Records from a data source:
━━━━

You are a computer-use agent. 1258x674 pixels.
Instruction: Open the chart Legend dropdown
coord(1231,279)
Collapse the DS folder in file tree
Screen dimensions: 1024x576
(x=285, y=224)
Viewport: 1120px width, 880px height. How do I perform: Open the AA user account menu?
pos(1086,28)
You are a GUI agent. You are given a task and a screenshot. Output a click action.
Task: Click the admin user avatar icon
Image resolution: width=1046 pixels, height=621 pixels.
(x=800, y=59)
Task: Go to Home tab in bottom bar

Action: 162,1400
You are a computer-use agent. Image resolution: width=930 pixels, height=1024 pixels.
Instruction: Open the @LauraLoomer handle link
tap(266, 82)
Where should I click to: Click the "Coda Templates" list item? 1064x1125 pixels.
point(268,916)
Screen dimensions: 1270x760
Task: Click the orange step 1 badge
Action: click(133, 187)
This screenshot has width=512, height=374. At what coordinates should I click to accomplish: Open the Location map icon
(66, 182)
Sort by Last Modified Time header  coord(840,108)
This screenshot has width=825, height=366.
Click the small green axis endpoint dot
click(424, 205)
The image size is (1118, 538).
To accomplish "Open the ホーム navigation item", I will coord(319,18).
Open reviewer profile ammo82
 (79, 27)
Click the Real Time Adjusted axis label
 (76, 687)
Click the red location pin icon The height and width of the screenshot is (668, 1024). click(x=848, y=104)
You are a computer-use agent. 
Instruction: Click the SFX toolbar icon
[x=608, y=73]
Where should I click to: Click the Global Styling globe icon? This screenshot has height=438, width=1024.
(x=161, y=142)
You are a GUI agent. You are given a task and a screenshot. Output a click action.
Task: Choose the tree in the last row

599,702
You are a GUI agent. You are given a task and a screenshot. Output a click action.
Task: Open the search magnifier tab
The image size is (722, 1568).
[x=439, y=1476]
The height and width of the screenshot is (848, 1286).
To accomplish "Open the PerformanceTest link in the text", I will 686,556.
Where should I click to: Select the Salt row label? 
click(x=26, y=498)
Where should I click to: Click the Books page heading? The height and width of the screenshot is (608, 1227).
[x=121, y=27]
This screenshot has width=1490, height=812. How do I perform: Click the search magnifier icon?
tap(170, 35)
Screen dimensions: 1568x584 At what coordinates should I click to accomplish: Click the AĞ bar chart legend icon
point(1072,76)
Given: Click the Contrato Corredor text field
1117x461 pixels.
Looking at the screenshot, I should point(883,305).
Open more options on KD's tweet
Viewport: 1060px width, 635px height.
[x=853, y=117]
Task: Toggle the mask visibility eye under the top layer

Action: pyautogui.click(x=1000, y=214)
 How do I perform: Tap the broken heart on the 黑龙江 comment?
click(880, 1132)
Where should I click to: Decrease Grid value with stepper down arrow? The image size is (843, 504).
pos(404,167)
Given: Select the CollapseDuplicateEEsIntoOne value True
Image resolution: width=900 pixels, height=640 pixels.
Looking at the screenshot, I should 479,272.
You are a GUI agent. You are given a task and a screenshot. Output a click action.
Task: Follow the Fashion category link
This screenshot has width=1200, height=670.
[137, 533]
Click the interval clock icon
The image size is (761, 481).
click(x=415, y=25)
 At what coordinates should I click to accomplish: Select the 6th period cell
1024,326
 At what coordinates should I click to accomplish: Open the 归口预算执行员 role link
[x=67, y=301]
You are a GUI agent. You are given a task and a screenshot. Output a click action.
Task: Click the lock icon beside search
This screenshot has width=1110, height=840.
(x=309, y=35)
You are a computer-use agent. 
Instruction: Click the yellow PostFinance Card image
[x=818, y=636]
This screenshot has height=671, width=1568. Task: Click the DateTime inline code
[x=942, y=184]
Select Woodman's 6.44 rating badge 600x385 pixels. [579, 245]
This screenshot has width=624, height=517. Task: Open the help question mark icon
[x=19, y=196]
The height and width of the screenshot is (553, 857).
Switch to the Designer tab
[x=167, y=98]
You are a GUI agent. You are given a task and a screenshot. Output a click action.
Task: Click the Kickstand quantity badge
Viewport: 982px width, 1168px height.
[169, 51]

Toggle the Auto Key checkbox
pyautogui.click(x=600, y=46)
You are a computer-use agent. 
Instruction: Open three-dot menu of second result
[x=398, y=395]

━━━━

- [Action item] Now copy each line of the entries that mentions "will".

- [Answer space]
To accomplish "Open the ホーム navigation item", I will coord(319,18).
To accomplish "Open the PerformanceTest link in the text", I will 686,556.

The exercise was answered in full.